## REQUIRED ACTIONS
a) In the Vera Booker article below, how old was Booker on Bloody Sunday?
b) Please continue the Vera Booker article below, picking up right after its final sentence.

[[ SUPPLIED PASSAGE open ]]

Selma, Alabama (CNN)Vera Booker is a witness to history in segregated Alabama.
She participated in the Montgomery bus boycott when she was still a student, nursed civil rights protestors and ultimately played a key role in convicting the state trooper responsible for killing the young man whose death inspired the famous march from Selma to Montgomery.
Booker was just 29 years old on March 7, 1965 -- the day that would become known as Bloody Sunday. A nurse at the black Good Samaritan Hospital here, she was called in early after reports of the attack by state troopers on peaceful protesters marching across the Edmund Pettus Bridge. She arrived at the hospital to find pandemonium as dozens of injured men and women poured in. She could not make it into the emergency room, where she usually worked, and was forced to tend to patients in the overflowing hallways.
"It was people everywhere, of course, bloody, you know, the arms, lacerations and cuts and just everything," Booker, now 79, recalled ahead of Saturday's 50th anniversary of the march. "It was chaos."
She worked non-stop for hours that night, took a short break and then returned for her usual overnight shift.
But it was a night several weeks before Bloody Sunday that remains seared in Booker's mind -- the evening 26-year-old Jimmie Lee Jackson was shot by a state trooper during a night demonstration in Marion, Alabama, not far from Selma.
Booker told CNN she remembers it vividly and it was those memories that helped bring justice for Jackson's family 45 years later.

[[ SUPPLIED PASSAGE closed ]]
[[ INFORMATION GIVEN open ]]

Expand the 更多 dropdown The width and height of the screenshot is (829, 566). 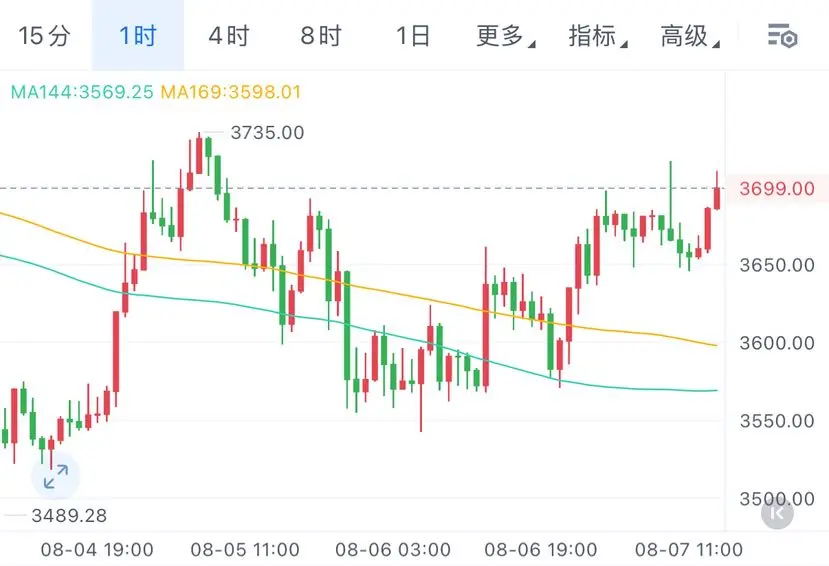coord(505,36)
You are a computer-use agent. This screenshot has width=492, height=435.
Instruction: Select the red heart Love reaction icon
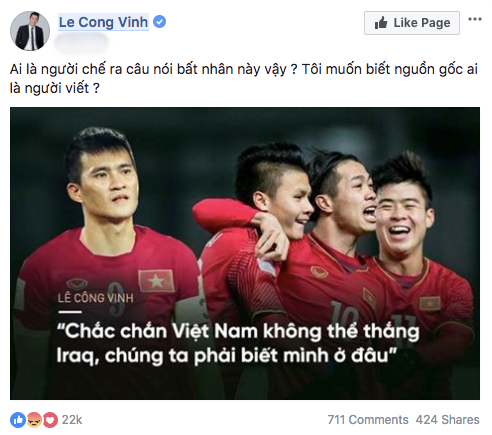coord(50,420)
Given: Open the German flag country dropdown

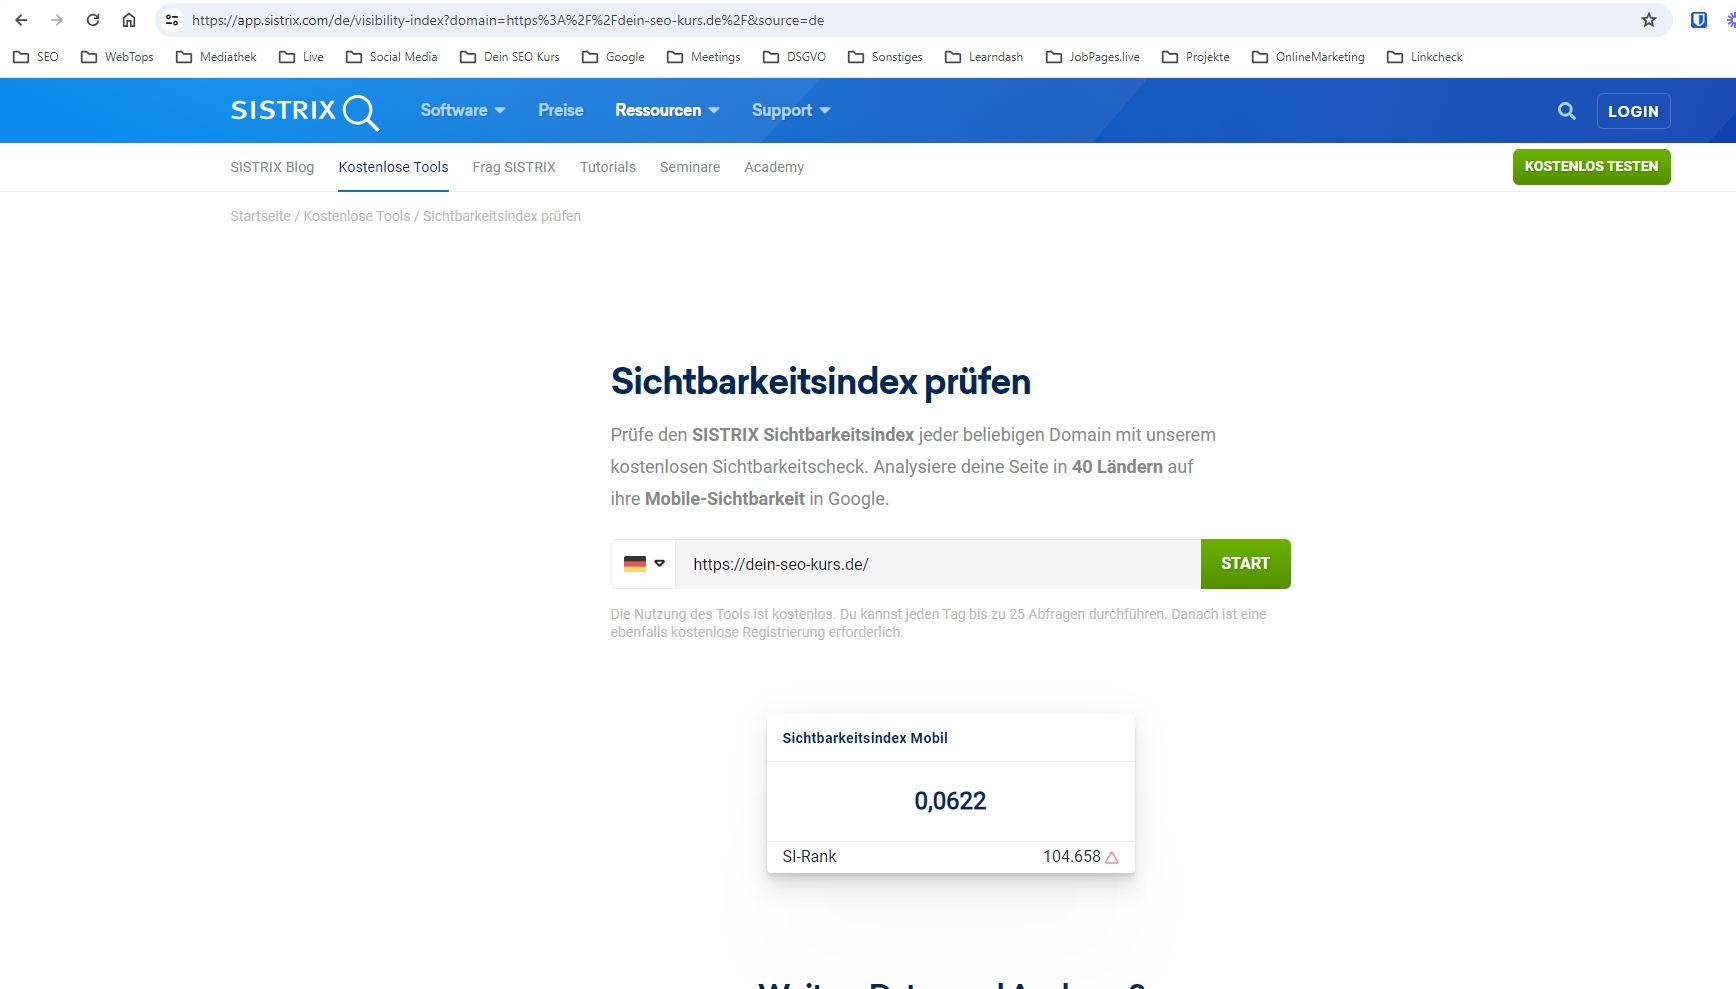Looking at the screenshot, I should (x=643, y=564).
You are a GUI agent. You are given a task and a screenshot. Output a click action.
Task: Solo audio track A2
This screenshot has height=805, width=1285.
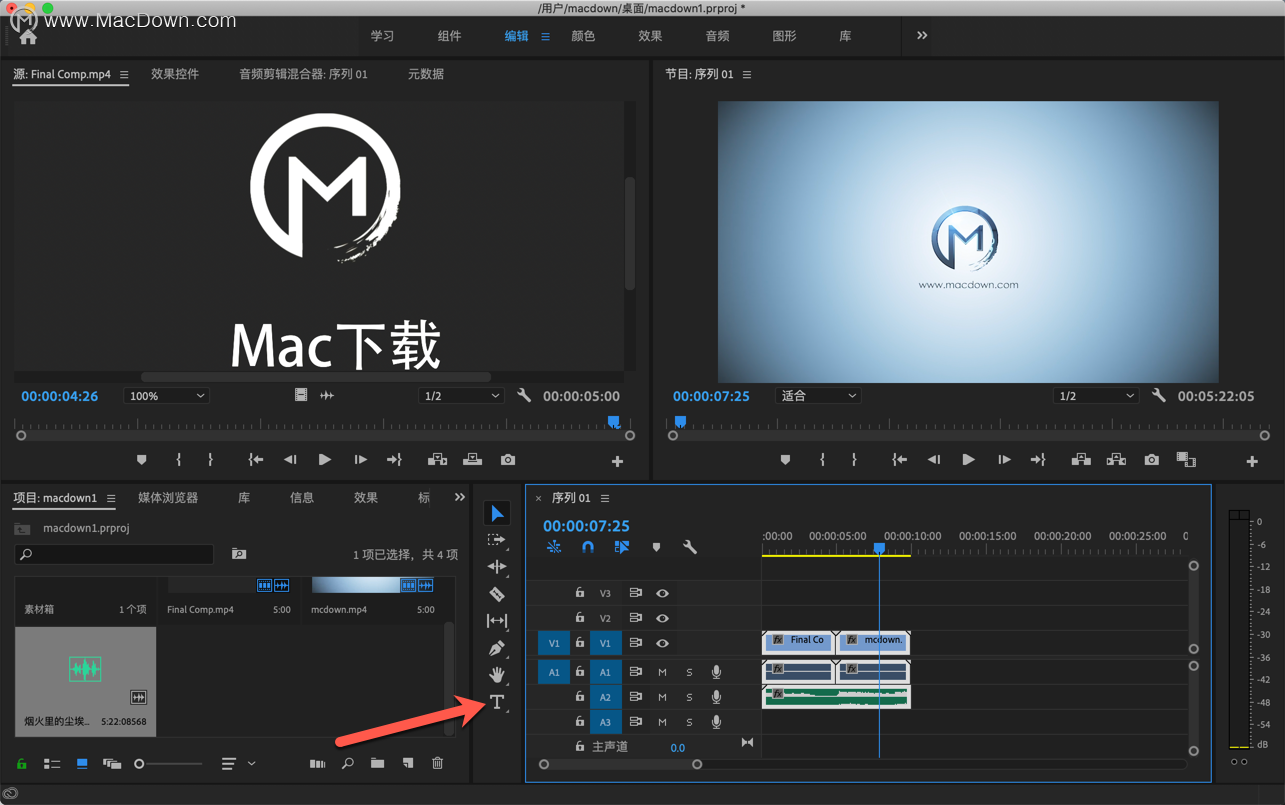point(689,697)
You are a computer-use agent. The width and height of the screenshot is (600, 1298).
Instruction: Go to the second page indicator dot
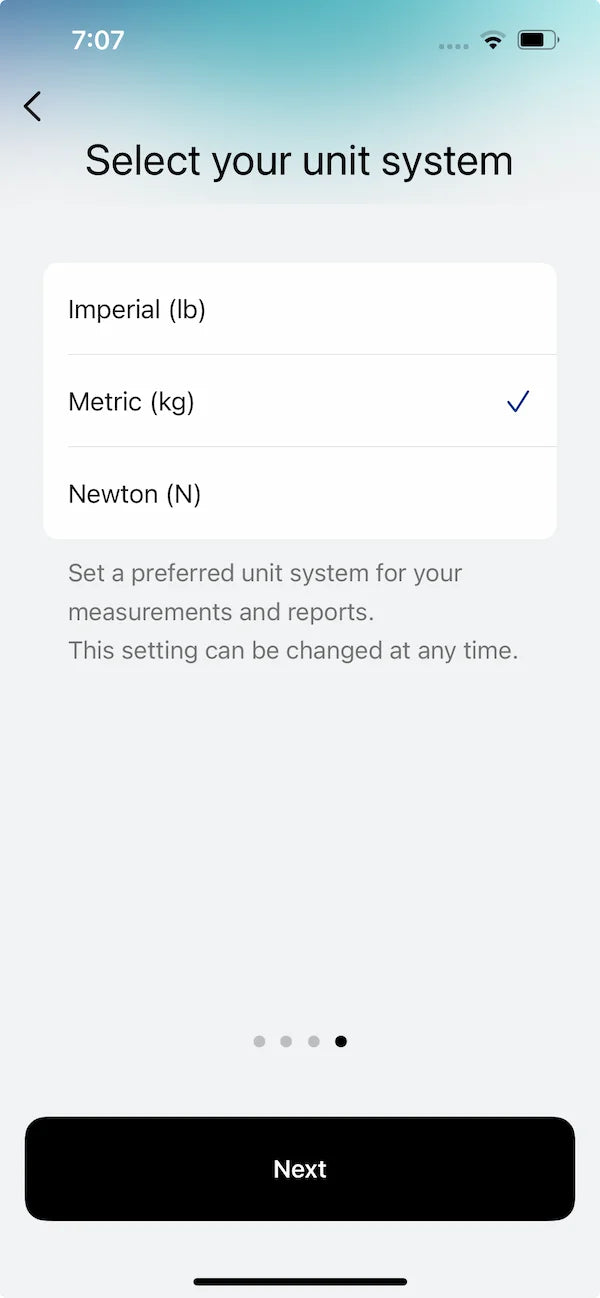(286, 1041)
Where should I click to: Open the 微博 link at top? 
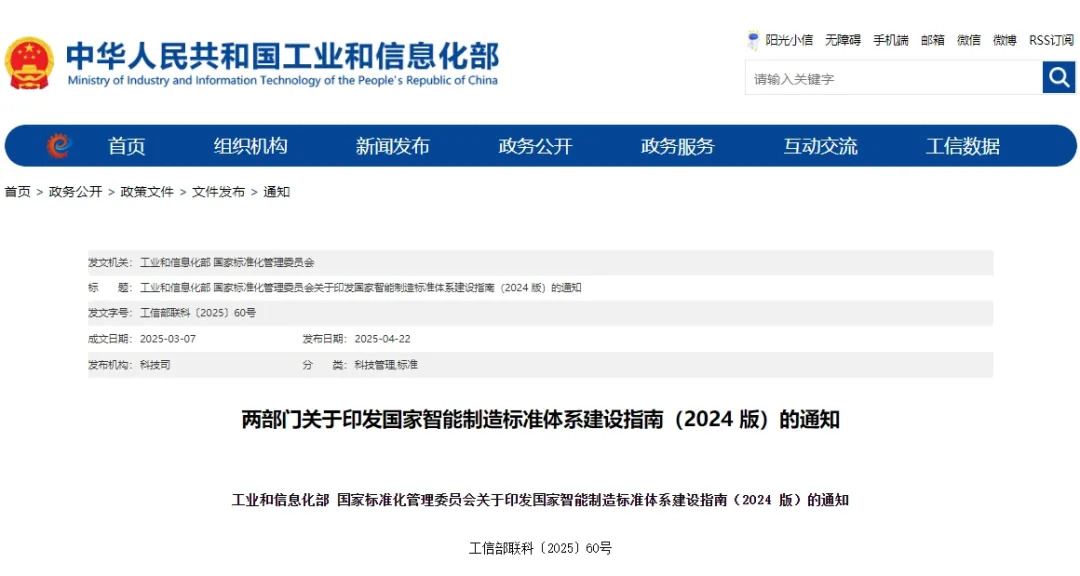coord(1004,40)
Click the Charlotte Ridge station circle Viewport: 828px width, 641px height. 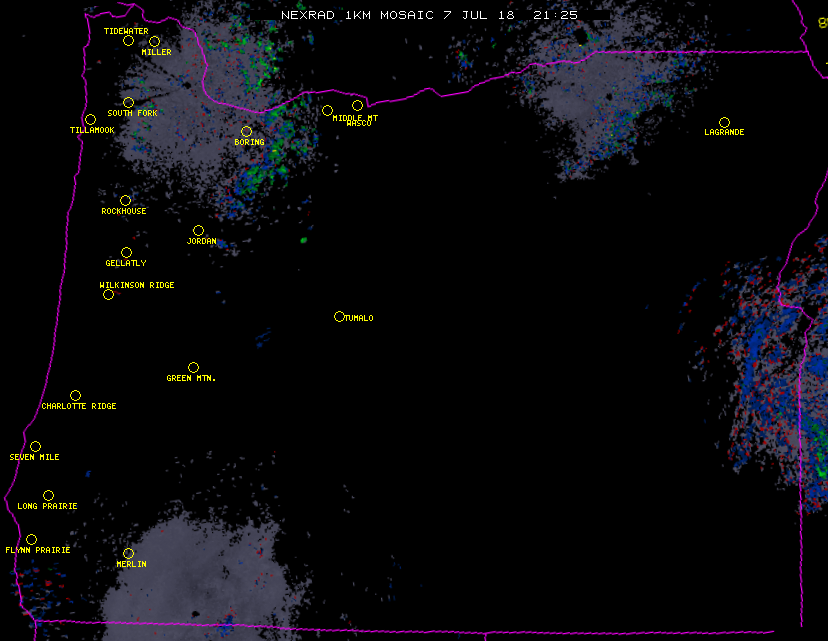click(x=75, y=395)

[[ INFORMATION GIVEN closed ]]

## ANSWERS BY ITEM NUMBER
a) She was 29 years old.

b)
"Jimmy Lee Jackson was brought in to Good Samaritan Hospital by ambulance from Marion, Alabama on February the 18th, 1965," Booker said during an interview at her home in Selma. "At that time he said 'Nurse, I'm hurting so bad. I'm hurting. And I said 'Well just calm down if you can.'"
Booker, who read from the nurse's log she has kept all these years, detailed the injuries Jackson suffered -- a gunshot wound to the abdomen and a laceration on his head -- and the treatment she gave him while waiting for the doctor to arrive. Jackson spoke to Booker about what had transpired that night when he went into a cafe with his mother and grandfather after the demonstrators came under attack.
"He said a state trooper shot me," she said.
Jackson would perish eight days later, prompting Dr. Martin Luther King, Jr. and his colleagues to plan a march from Selma to Montgomery to protest the constant denial of black citizens' civil rights in the state and to dramatize the need for voting rights legislation.
Years later, Booker still thinks about the night Jackson was brought in.
When Michael Jackson, the first black the district attorney serving Selma, began looking into a case against the trooper, James Bonard Fowler, she went to visit him. (Michael Jackson is no relation to Jimmie Lee Jackson.)
"I said 'Did you know that I'm the nurse that was on call when Jimmy Lee Jackson came into the emergency room of the Good Samaritan and was shot'?," she recounted. "He said 'You know, I've been asking and asking and I need you and would you testify?'"
Booker testified before a grand jury in Marion in 2007 and a small measure of justice was finally served. Jackson said Booker's testimony about her conversations with Jimmie Lee Jackson that night was crucial to bringing about Fowler's indictment.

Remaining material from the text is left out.